- Consigne
Extrayez toutes les lignes des enregistrements ci-dessous et reproduisez-les sans la moindre modification.

Enregistrements de localisation de mots et d'éléments:
'''

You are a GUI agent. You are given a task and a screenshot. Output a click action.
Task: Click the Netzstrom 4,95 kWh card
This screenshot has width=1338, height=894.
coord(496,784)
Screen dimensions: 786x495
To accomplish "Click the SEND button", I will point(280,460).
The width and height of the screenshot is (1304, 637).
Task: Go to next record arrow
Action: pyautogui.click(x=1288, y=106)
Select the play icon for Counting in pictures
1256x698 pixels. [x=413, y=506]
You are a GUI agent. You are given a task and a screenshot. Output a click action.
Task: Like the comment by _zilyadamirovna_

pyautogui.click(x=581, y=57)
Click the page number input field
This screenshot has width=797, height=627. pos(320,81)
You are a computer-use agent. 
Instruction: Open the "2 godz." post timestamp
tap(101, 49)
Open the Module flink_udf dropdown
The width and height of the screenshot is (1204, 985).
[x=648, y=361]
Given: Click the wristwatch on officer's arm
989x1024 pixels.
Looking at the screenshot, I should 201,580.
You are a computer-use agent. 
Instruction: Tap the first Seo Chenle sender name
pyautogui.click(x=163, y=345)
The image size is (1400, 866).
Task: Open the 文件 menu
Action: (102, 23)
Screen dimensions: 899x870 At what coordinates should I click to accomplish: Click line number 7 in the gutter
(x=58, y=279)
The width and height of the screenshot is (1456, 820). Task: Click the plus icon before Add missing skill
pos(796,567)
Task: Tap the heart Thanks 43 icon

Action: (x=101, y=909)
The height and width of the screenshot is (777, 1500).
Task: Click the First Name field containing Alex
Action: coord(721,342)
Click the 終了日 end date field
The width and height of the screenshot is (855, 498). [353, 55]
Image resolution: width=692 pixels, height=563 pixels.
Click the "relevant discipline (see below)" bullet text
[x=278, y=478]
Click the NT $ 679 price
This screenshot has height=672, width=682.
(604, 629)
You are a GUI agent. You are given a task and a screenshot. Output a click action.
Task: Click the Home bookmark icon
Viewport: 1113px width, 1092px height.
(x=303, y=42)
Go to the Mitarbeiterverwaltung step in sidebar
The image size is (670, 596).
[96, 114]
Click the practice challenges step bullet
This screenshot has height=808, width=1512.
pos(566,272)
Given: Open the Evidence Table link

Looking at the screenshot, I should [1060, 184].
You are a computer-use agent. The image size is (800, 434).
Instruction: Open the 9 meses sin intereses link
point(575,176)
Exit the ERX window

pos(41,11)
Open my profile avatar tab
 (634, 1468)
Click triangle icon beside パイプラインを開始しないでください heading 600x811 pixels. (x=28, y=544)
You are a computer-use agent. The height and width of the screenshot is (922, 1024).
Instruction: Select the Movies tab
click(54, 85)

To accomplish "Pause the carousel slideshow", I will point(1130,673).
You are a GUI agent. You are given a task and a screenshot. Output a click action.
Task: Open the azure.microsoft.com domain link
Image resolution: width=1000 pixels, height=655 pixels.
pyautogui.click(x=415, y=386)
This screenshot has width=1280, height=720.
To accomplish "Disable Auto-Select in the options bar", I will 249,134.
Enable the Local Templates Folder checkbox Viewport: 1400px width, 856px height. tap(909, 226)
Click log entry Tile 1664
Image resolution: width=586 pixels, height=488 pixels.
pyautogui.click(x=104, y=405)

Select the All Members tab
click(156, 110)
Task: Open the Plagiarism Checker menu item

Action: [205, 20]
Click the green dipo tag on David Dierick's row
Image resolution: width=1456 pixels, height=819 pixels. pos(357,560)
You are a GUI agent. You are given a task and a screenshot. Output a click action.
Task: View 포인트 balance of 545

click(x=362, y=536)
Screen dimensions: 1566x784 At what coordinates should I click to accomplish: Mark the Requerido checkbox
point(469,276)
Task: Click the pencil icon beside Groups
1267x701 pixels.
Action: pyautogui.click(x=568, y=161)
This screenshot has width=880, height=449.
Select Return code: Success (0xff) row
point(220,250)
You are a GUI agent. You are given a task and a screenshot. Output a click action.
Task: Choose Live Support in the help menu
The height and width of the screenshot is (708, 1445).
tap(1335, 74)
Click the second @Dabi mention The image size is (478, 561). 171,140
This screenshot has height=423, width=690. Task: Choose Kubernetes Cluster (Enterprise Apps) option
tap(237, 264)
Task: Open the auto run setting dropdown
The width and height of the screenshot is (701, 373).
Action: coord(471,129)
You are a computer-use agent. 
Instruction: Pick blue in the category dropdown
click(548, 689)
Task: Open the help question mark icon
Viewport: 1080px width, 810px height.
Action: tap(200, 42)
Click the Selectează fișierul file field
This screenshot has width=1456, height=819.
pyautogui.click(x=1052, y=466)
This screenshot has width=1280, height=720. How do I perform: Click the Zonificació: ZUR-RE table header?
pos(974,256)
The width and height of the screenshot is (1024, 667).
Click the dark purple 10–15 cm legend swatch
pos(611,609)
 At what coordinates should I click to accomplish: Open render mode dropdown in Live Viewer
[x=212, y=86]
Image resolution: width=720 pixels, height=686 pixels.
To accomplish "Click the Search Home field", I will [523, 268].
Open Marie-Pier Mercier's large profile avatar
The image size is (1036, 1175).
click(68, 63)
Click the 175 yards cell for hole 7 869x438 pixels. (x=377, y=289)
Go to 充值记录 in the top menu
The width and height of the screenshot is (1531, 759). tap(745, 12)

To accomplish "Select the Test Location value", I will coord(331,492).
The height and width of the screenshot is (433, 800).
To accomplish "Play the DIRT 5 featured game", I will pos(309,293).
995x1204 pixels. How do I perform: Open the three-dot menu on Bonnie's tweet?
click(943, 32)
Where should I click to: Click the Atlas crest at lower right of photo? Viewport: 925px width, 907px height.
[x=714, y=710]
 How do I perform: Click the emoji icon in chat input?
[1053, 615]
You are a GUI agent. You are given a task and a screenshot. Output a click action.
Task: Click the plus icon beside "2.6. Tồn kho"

'''

- Corrigé
You are a GUI agent. You are given a task and a screenshot. Output a click action.
Task: Click the Netzstrom 4,95 kWh card
This screenshot has width=1338, height=894.
coord(496,784)
Screen dimensions: 786x495
To accomplish "Click the SEND button", I will point(280,460).
The width and height of the screenshot is (1304, 637).
Task: Go to next record arrow
Action: pyautogui.click(x=1288, y=106)
Select the play icon for Counting in pictures
1256x698 pixels. [x=413, y=506]
You are a GUI agent. You are given a task and a screenshot. Output a click action.
Task: Like the comment by _zilyadamirovna_

pyautogui.click(x=581, y=57)
Click the page number input field
This screenshot has width=797, height=627. pos(320,81)
You are a computer-use agent. 
Instruction: Open the "2 godz." post timestamp
tap(101, 49)
Open the Module flink_udf dropdown
The width and height of the screenshot is (1204, 985).
[x=648, y=361]
Given: Click the wristwatch on officer's arm
989x1024 pixels.
Looking at the screenshot, I should 201,580.
You are a computer-use agent. 
Instruction: Tap the first Seo Chenle sender name
pyautogui.click(x=163, y=345)
The image size is (1400, 866).
Task: Open the 文件 menu
Action: (102, 23)
Screen dimensions: 899x870 At what coordinates should I click to accomplish: Click line number 7 in the gutter
(x=58, y=279)
The width and height of the screenshot is (1456, 820). Task: Click the plus icon before Add missing skill
pos(796,567)
Task: Tap the heart Thanks 43 icon

Action: (x=101, y=909)
The height and width of the screenshot is (777, 1500).
Task: Click the First Name field containing Alex
Action: coord(721,342)
Click the 終了日 end date field
The width and height of the screenshot is (855, 498). [353, 55]
Image resolution: width=692 pixels, height=563 pixels.
Click the "relevant discipline (see below)" bullet text
[x=278, y=478]
Click the NT $ 679 price
This screenshot has height=672, width=682.
(604, 629)
You are a GUI agent. You are given a task and a screenshot. Output a click action.
Task: Click the Home bookmark icon
Viewport: 1113px width, 1092px height.
(x=303, y=42)
Go to the Mitarbeiterverwaltung step in sidebar
The image size is (670, 596).
[96, 114]
Click the practice challenges step bullet
This screenshot has height=808, width=1512.
pos(566,272)
Given: Open the Evidence Table link

Looking at the screenshot, I should [1060, 184].
You are a computer-use agent. The image size is (800, 434).
Instruction: Open the 9 meses sin intereses link
point(575,176)
Exit the ERX window

pos(41,11)
Open my profile avatar tab
 (634, 1468)
Click triangle icon beside パイプラインを開始しないでください heading 600x811 pixels. (x=28, y=544)
You are a computer-use agent. The height and width of the screenshot is (922, 1024).
Instruction: Select the Movies tab
click(54, 85)

To accomplish "Pause the carousel slideshow", I will point(1130,673).
You are a GUI agent. You are given a task and a screenshot. Output a click action.
Task: Open the azure.microsoft.com domain link
Image resolution: width=1000 pixels, height=655 pixels.
pyautogui.click(x=415, y=386)
This screenshot has width=1280, height=720.
To accomplish "Disable Auto-Select in the options bar", I will 249,134.
Enable the Local Templates Folder checkbox Viewport: 1400px width, 856px height. tap(909, 226)
Click log entry Tile 1664
Image resolution: width=586 pixels, height=488 pixels.
pyautogui.click(x=104, y=405)

Select the All Members tab
click(156, 110)
Task: Open the Plagiarism Checker menu item

Action: [205, 20]
Click the green dipo tag on David Dierick's row
Image resolution: width=1456 pixels, height=819 pixels. pos(357,560)
You are a GUI agent. You are given a task and a screenshot. Output a click action.
Task: View 포인트 balance of 545

click(x=362, y=536)
Screen dimensions: 1566x784 At what coordinates should I click to accomplish: Mark the Requerido checkbox
point(469,276)
Task: Click the pencil icon beside Groups
1267x701 pixels.
Action: pyautogui.click(x=568, y=161)
This screenshot has width=880, height=449.
Select Return code: Success (0xff) row
point(220,250)
You are a GUI agent. You are given a task and a screenshot. Output a click action.
Task: Choose Live Support in the help menu
The height and width of the screenshot is (708, 1445).
tap(1335, 74)
Click the second @Dabi mention The image size is (478, 561). 171,140
This screenshot has height=423, width=690. Task: Choose Kubernetes Cluster (Enterprise Apps) option
tap(237, 264)
Task: Open the auto run setting dropdown
The width and height of the screenshot is (701, 373).
Action: coord(471,129)
You are a computer-use agent. 
Instruction: Pick blue in the category dropdown
click(548, 689)
Task: Open the help question mark icon
Viewport: 1080px width, 810px height.
Action: tap(200, 42)
Click the Selectează fișierul file field
This screenshot has width=1456, height=819.
pyautogui.click(x=1052, y=466)
This screenshot has width=1280, height=720. How do I perform: Click the Zonificació: ZUR-RE table header?
pos(974,256)
The width and height of the screenshot is (1024, 667).
Click the dark purple 10–15 cm legend swatch
pos(611,609)
 At what coordinates should I click to accomplish: Open render mode dropdown in Live Viewer
[x=212, y=86]
Image resolution: width=720 pixels, height=686 pixels.
To accomplish "Click the Search Home field", I will [523, 268].
Open Marie-Pier Mercier's large profile avatar
The image size is (1036, 1175).
click(68, 63)
Click the 175 yards cell for hole 7 869x438 pixels. (x=377, y=289)
Go to 充值记录 in the top menu
The width and height of the screenshot is (1531, 759). tap(745, 12)

To accomplish "Select the Test Location value", I will coord(331,492).
The height and width of the screenshot is (433, 800).
To accomplish "Play the DIRT 5 featured game", I will pos(309,293).
995x1204 pixels. How do I perform: Open the three-dot menu on Bonnie's tweet?
click(943, 32)
Where should I click to: Click the Atlas crest at lower right of photo? Viewport: 925px width, 907px height.
[x=714, y=710]
 How do I perform: Click the emoji icon in chat input?
[1053, 615]
You are a GUI agent. You are given a task and a screenshot. Output a click action.
Task: Click the plus icon beside "2.6. Tồn kho"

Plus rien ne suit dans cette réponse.